The Na,K-ATPase has three α isoforms which differ in cardiac glycoside sensitivity and tissue distribution. The rodent α1 isoform is relatively resistant to cardiac glycosides, while the α2 and α3 isoforms are quite sensitive. Because both the α2 and α3 isoforms are generally expressed in the same tissue, it has been difficult to differentiate and accurately determine the kinetics of ouabain binding to these isoforms. To more fully understand the interactions of the α2 and α3 isoforms with cardiac glycosides, the association and dissociation rates of ouabain binding were measured in transfected cell lines. cDNA′s coding for the rat α2 and α3 isoforms were transfected into NIH 3T3 cells and characterized by Na,K-ATPase activity and [3H]ouabain binding. By individually expressing the α2 and α3 isoforms in ouabain-insensitive NIH 3T3 cells, the ouabain-binding characteristics of each isoform could be accurately determined.

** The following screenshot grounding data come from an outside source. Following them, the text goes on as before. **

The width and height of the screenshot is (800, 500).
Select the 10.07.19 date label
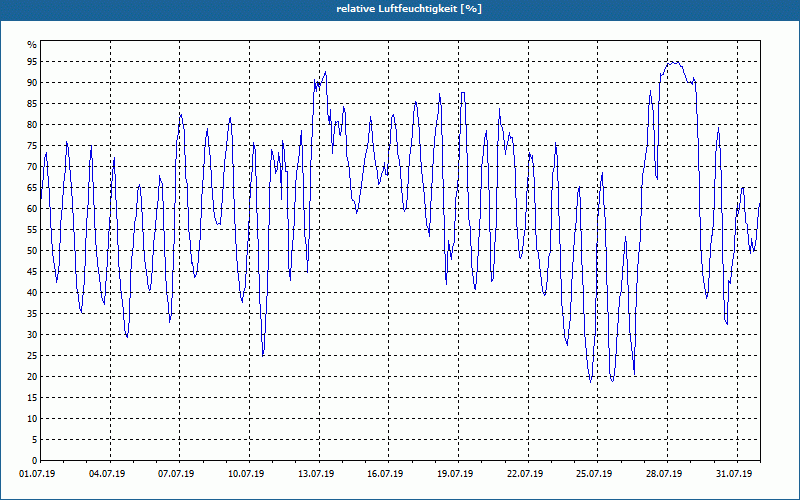click(x=246, y=474)
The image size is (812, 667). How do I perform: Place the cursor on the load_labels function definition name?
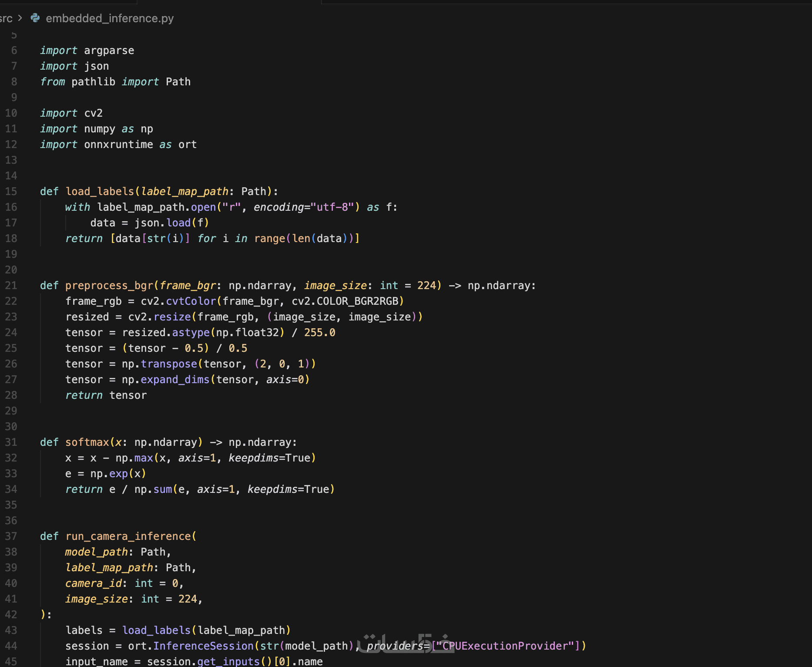click(100, 192)
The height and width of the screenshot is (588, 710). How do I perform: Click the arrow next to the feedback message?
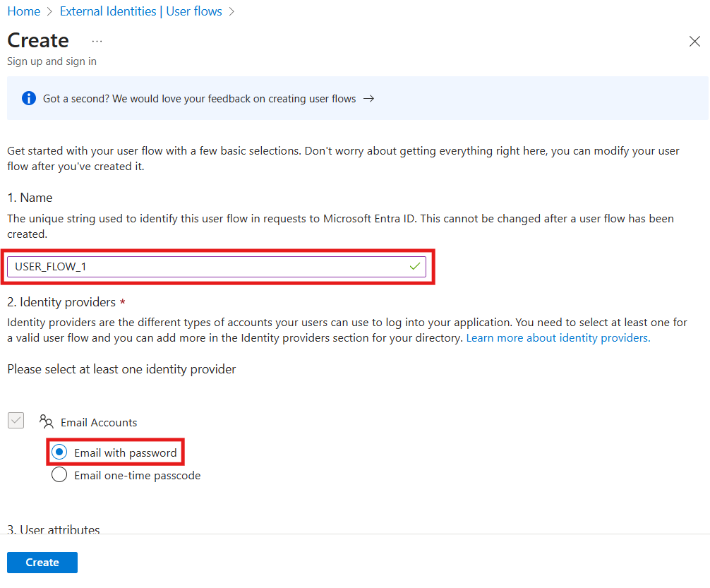pos(368,98)
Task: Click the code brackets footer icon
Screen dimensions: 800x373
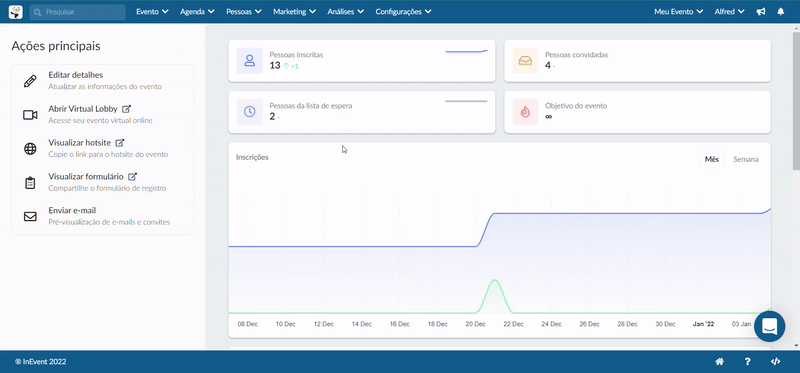Action: click(x=775, y=362)
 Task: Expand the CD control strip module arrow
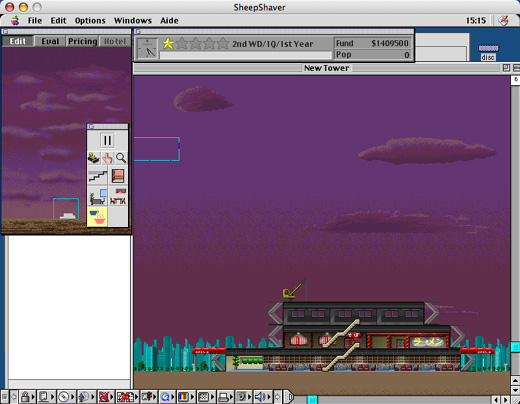pyautogui.click(x=72, y=397)
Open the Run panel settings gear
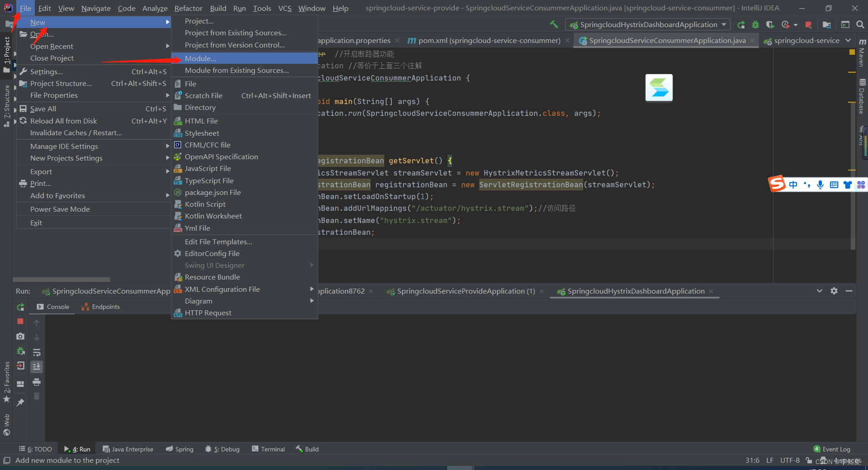This screenshot has height=470, width=868. point(834,291)
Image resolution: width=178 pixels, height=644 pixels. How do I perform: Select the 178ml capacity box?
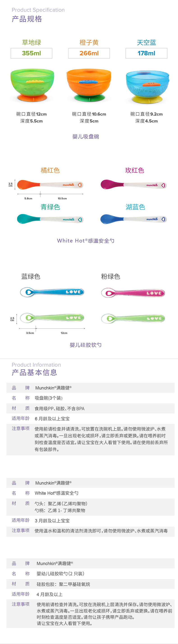tap(146, 53)
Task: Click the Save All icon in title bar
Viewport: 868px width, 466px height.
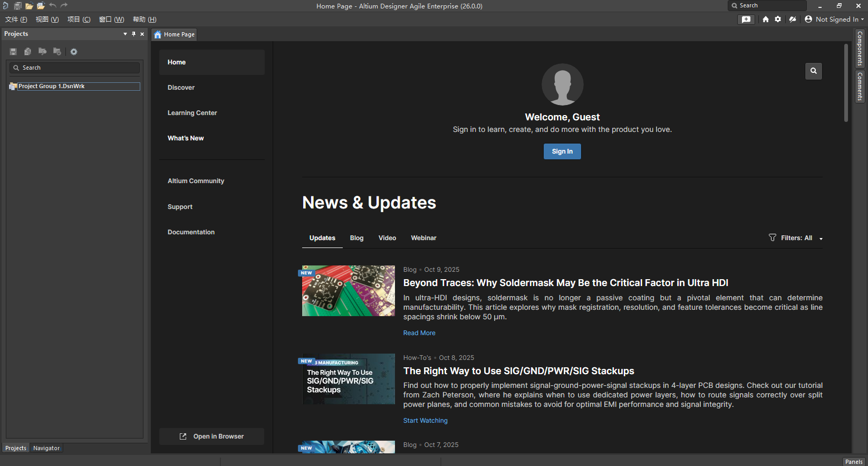Action: [x=17, y=6]
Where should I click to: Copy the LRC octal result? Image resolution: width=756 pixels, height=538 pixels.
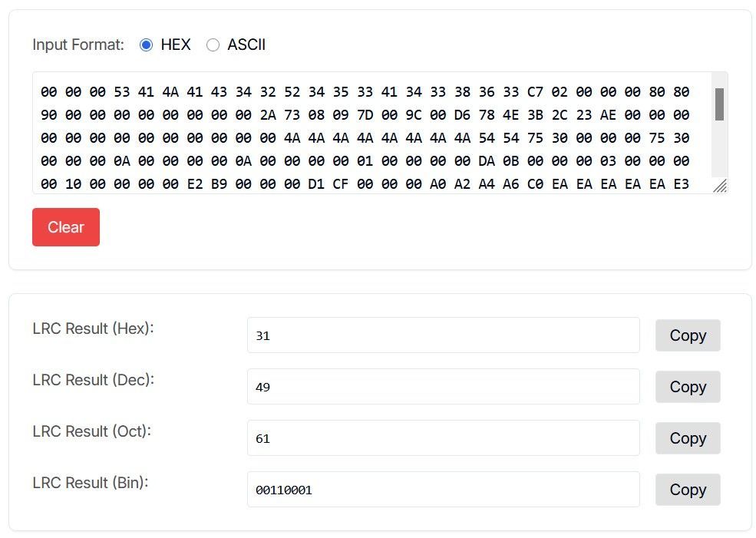pyautogui.click(x=687, y=438)
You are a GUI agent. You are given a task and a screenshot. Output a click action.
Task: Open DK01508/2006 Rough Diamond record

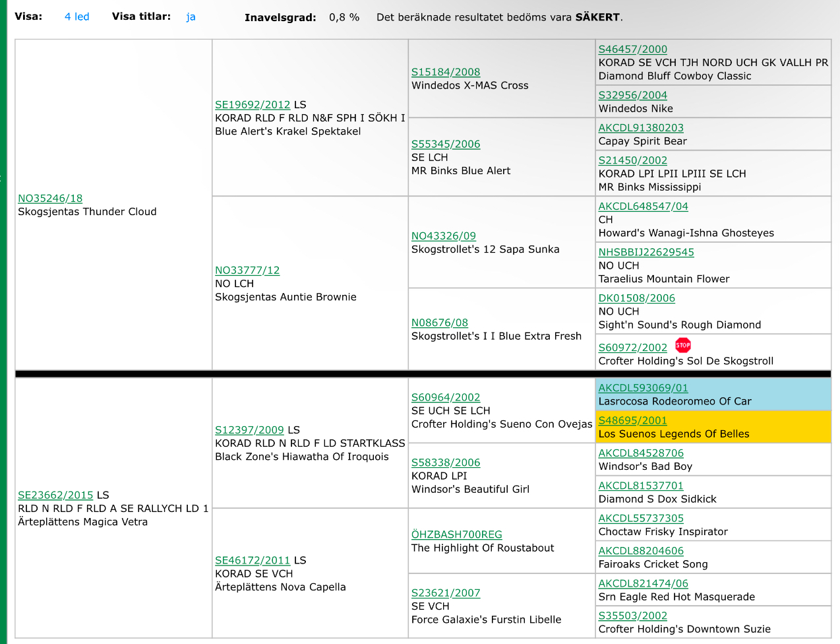tap(636, 298)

The association rate constants of the α2 and α3 isoforms were similar while the dissociation rate constant was 33 times slower for the α3 isoform than the α2 isoform. Calculation of the dissociation constant (Kd) from these rate constants yielded values of 115 and 1.6 nM for rat α2 and α3 isoforms, respectively. Scatchard analysis of the rat α2 isoform produced a similar value for Kd of 37 ± 9 nM. Inhibition of Na,K-ATPase activity indicates the rodent α1 isoform has an IC50 1000-fold higher than the α2 or α3 isoform at 4.8 × 10−5 M. The results are consistent with the hypothesis that the order of ouabain affinity between the rat α isoforms of the Na,K-ATPase is α3 > α2 ⪢ α1.